> [WORK TO COMPLETE] Please copy the lines starting at the line that contains "Click the pencil edit icon in Customize" and ending at the line that contains "Action: (x=527, y=18)", with no changes.

> [DATASET CONTENT]
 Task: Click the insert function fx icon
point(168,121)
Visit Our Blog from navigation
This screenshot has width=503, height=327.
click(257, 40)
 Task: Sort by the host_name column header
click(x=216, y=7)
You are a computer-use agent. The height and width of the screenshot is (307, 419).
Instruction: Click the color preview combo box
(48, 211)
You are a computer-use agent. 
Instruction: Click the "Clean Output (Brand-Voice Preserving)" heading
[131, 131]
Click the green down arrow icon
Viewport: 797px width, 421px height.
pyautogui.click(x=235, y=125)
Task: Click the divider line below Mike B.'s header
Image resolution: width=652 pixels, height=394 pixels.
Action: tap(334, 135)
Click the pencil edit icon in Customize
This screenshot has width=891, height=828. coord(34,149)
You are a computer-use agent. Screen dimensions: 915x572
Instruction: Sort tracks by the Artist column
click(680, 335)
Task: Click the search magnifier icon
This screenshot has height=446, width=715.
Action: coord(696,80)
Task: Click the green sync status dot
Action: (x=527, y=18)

---

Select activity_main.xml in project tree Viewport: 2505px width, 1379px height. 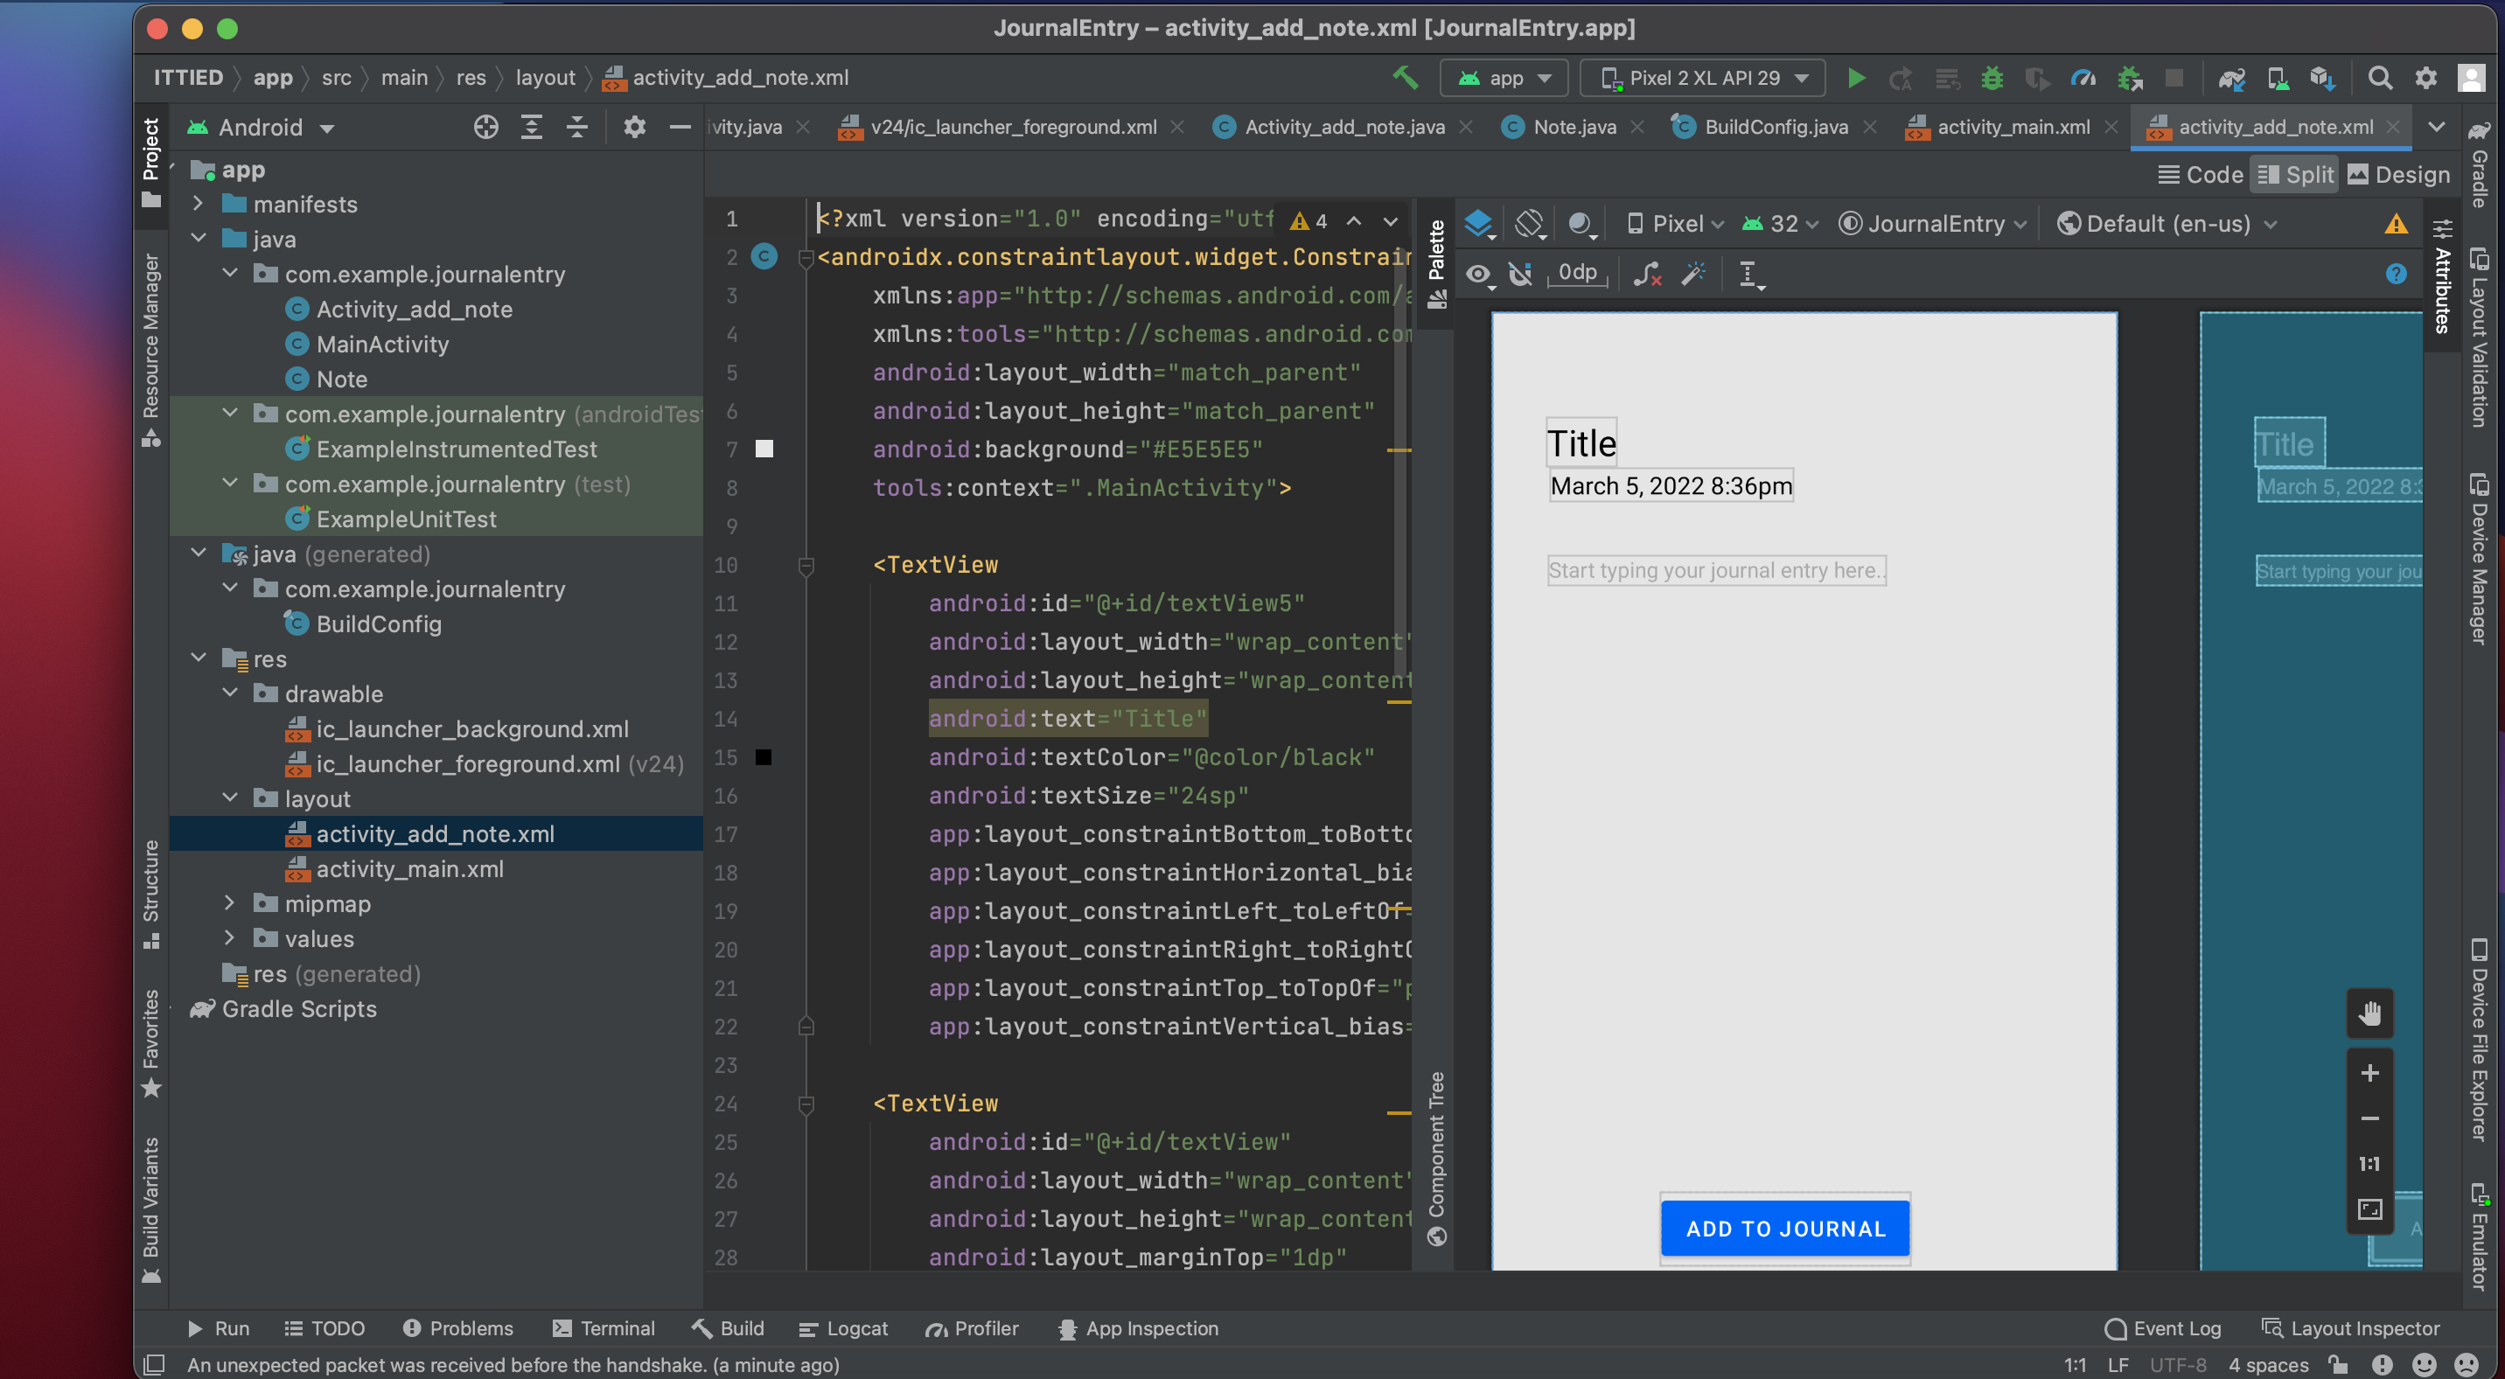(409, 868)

> [THE ANSWER]
Click the pencil edit icon in Customize
This screenshot has width=891, height=828. coord(34,149)
You are a computer-use agent. Screen dimensions: 915x572
Instruction: Sort tracks by the Artist column
click(680, 335)
Task: Click the search magnifier icon
This screenshot has height=446, width=715.
Action: coord(696,80)
Task: Click the green sync status dot
Action: (x=527, y=18)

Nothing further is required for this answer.